Urinary tract infections are the bane of women (and some men!) everywhere. If you've ever had one, you understand the horrifying feeling of urgently having to pee and not being able to, of weird-smelling or cloudy urine and a painful burning sensation while you go.

And if you haven't had one, you're just plain lucky. Because women's urethras are shorter and located closer to the anus, it's much easier for bacteria to travel to the bladder, putting women at a much higher risk for developing infections. More than half of women will experience a UTI in their lifetimes, and many will have recurrences. In fact, besides the cold and flu, urinary tract infections are the most common health complaint among reproductive-aged women.

We understand that diagnosing UTIs can be a pain, and other conditions -- such as painful bladder syndrome, passing a kidney stone and sexually transmitted infections -- can have similar symptoms. So here's a handy chart to determine whether you should head to the doctor's office immediately:

How to prevent urinary tract infections

You may know to rush to the doctor for much-needed antibiotics, but do you know what a urinary tract infection actually is? And even more importantly, how can you avoiding getting one in the first place?

A UTI is technically an infection of the bladder or kidneys, Dr. Mamta Mamik, an assistant professor of obstetrics, gynecology and reproductive medicine at the Icahn School of Medicine at Mount Sinai, told The Huffington Post.

As long as the infection is contained in the bladder and doesn't travel to the kidneys or spread throughout the blood stream, it's not a serious condition, Mamik said. But that doesn't mean you can ignore it or rely on unproven at-home remedies.

If you suspect that you're suffering from an infection, you should see your doctor ASAP for a urine culture test, and if you suffer from chronic UTIs, you might want to see a specialist about it.

To avoid getting a UTI in the first place, Mamik recommends eating a healthy probiotic-rich diet and drinking plenty of water, plus making sure you're getting enough vitamin C.

Frequent sex, unfortunately, is a common risk factor. Sex can push bacteria from the anus into the urethra, which explains the old-timey euphemism for UTIs: "honeymoon cystitis."

Drinking plenty of water to dilute your urine, wiping from front to back after going to the backroom, and peeing immediately after sex can help reduce your UTI risk, according to the Mayo Clinic.

Other risk factors include using a diaphragm for contraception, douching, and having unprotected anal sex, which can up your risk of infection. Because of their changing hormones and growing uteruses, pregnant women are also predisposed to developing UTIs.
● ● ● ● ● ● ●
• _Assignment_:
Reproduce, word for word, the part of the urinary tract infection article that opens with the words containing "You may know" and closes with "The Huffington Post.".

• _Data extract_:
● ● ● ● ● ● ●
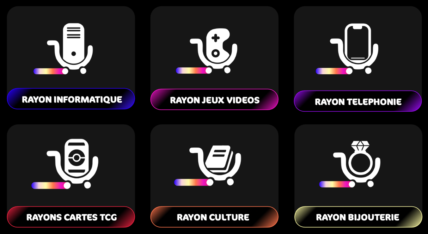428x234 pixels.
Task: Open the RAYON INFORMATIQUE button
Action: coord(71,99)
● ● ● ● ● ● ●
• _Written response_:
You may know to rush to the doctor for much-needed antibiotics, but do you know what a urinary tract infection actually is? And even more importantly, how can you avoiding getting one in the first place?

A UTI is technically an infection of the bladder or kidneys, Dr. Mamta Mamik, an assistant professor of obstetrics, gynecology and reproductive medicine at the Icahn School of Medicine at Mount Sinai, told The Huffington Post.